Word for word, restate all the records; images are not part of the copy.

⁂

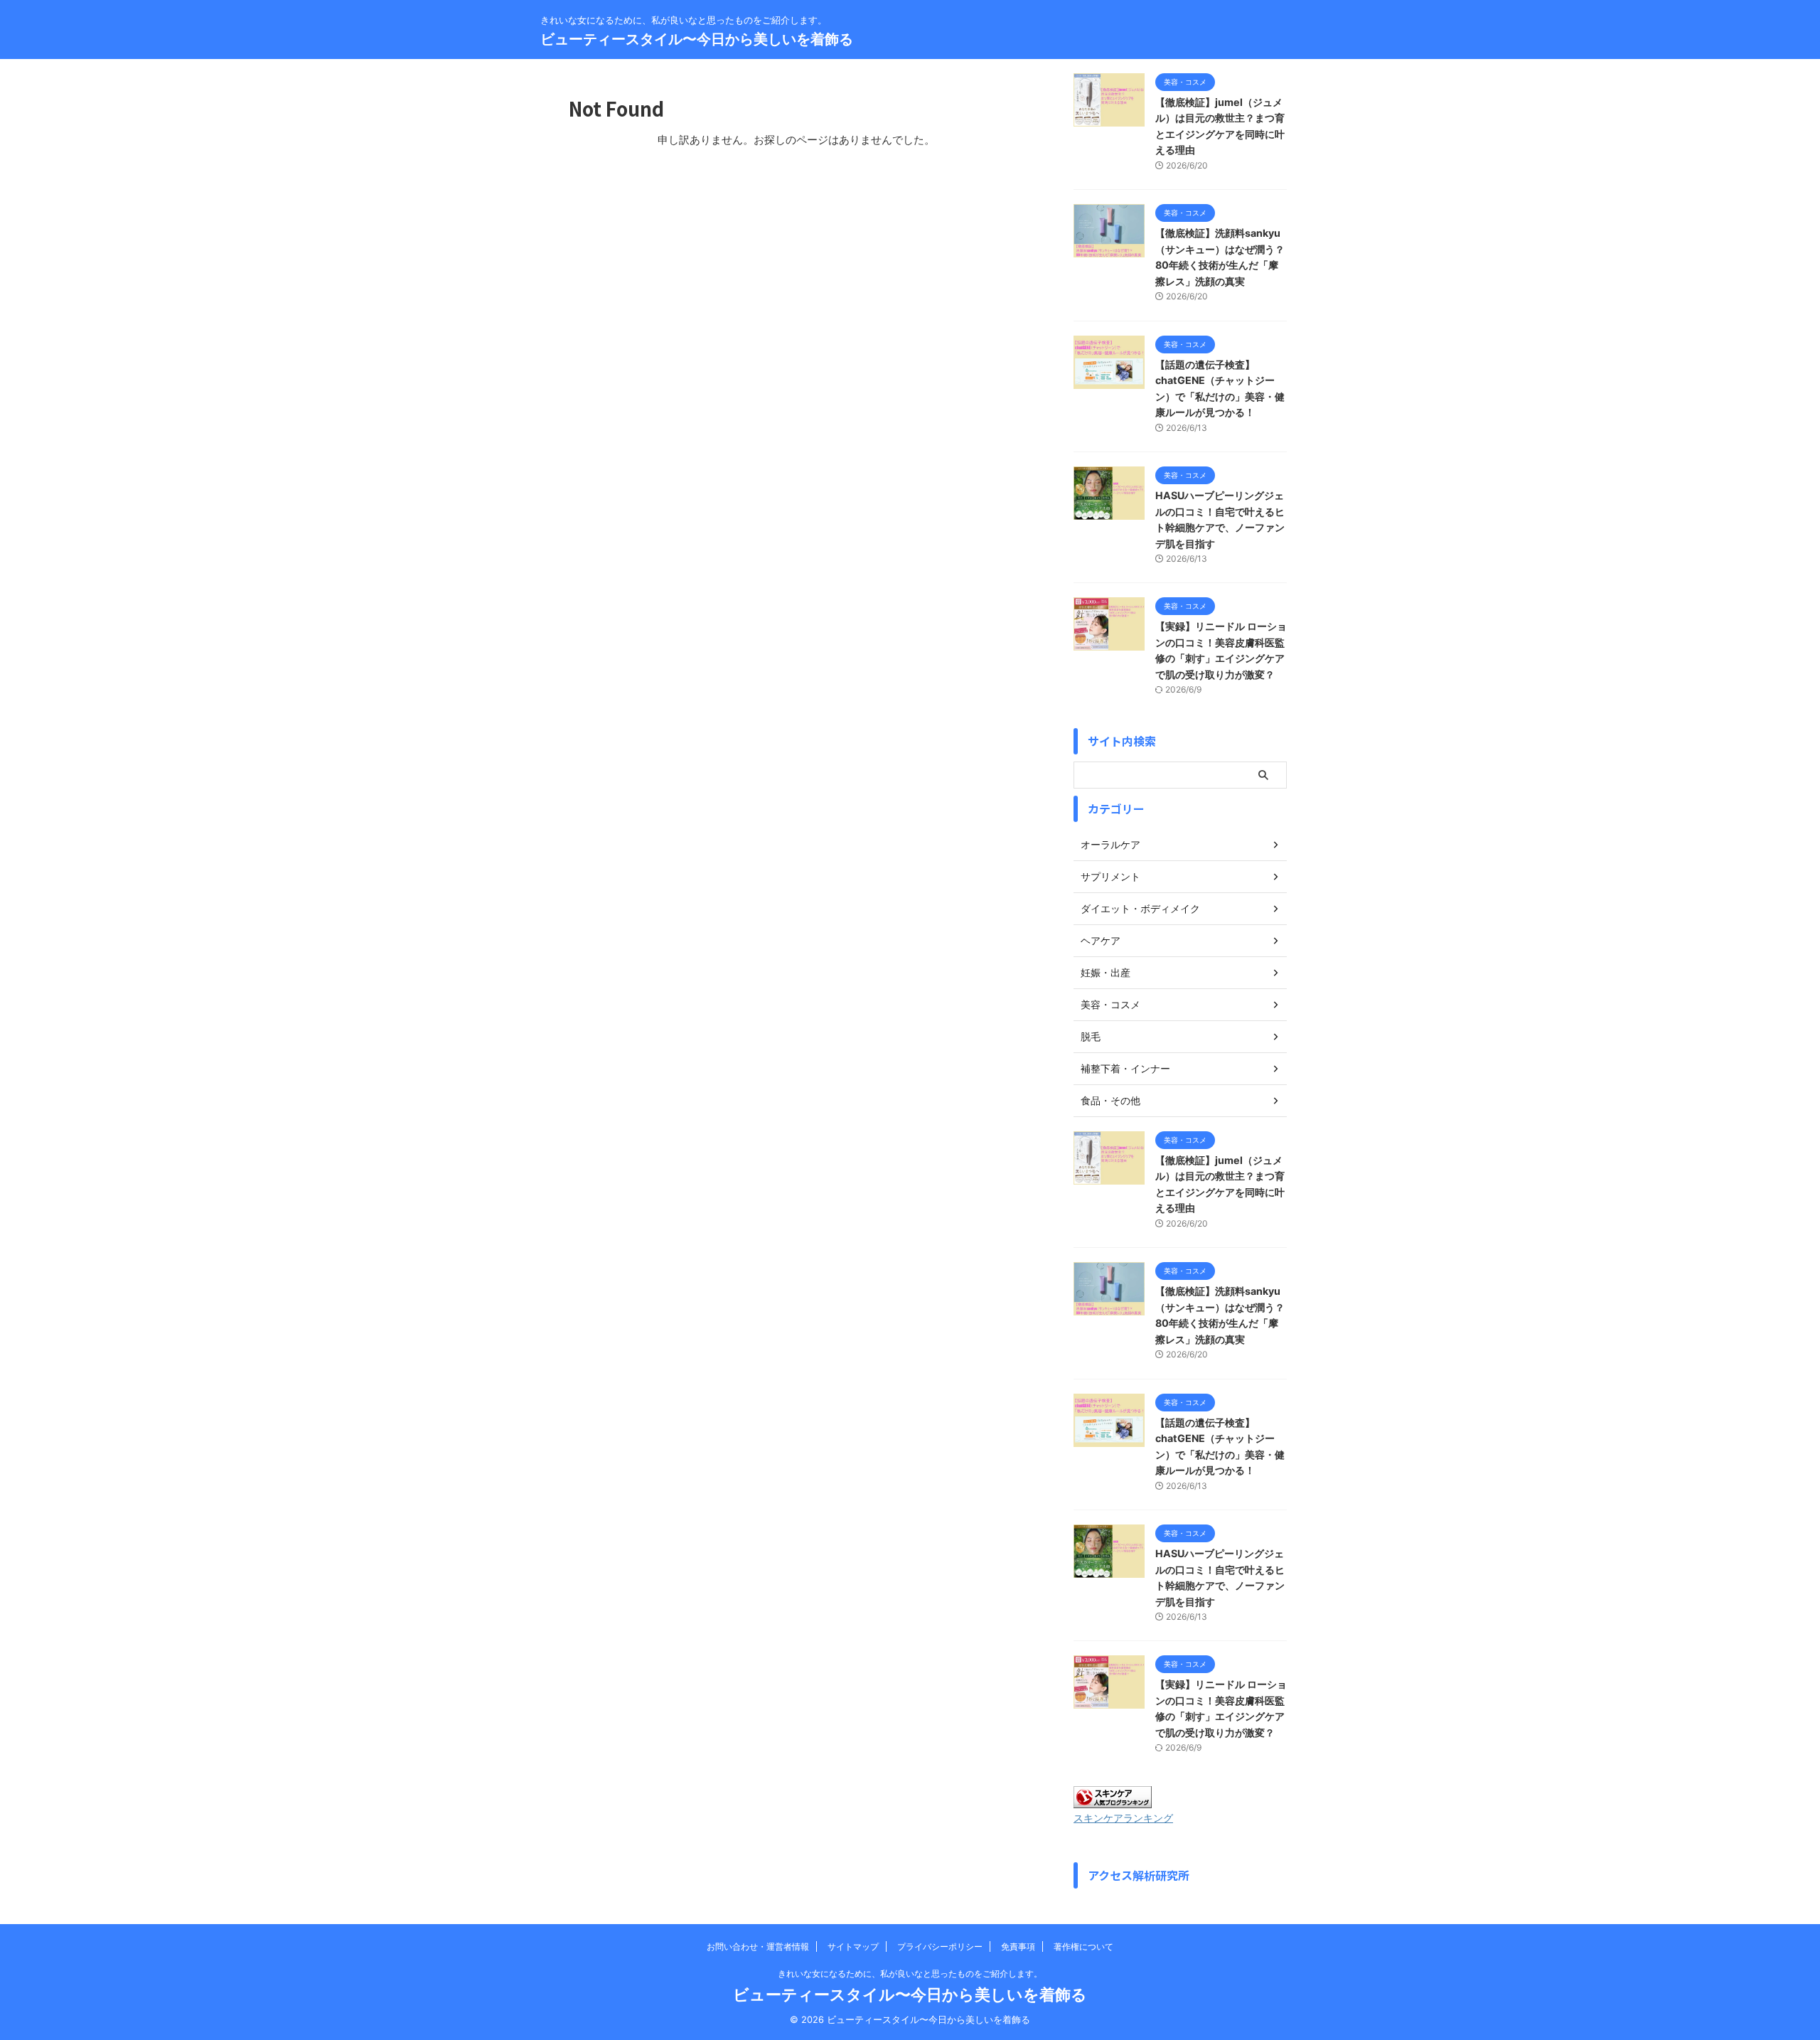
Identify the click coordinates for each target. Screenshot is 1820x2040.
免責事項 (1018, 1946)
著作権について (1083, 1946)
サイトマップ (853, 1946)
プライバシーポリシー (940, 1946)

⁂

- Task output:
Identify the click coordinates for each target. Screenshot is 1820x2040.
免責事項 (1018, 1946)
著作権について (1083, 1946)
サイトマップ (853, 1946)
プライバシーポリシー (940, 1946)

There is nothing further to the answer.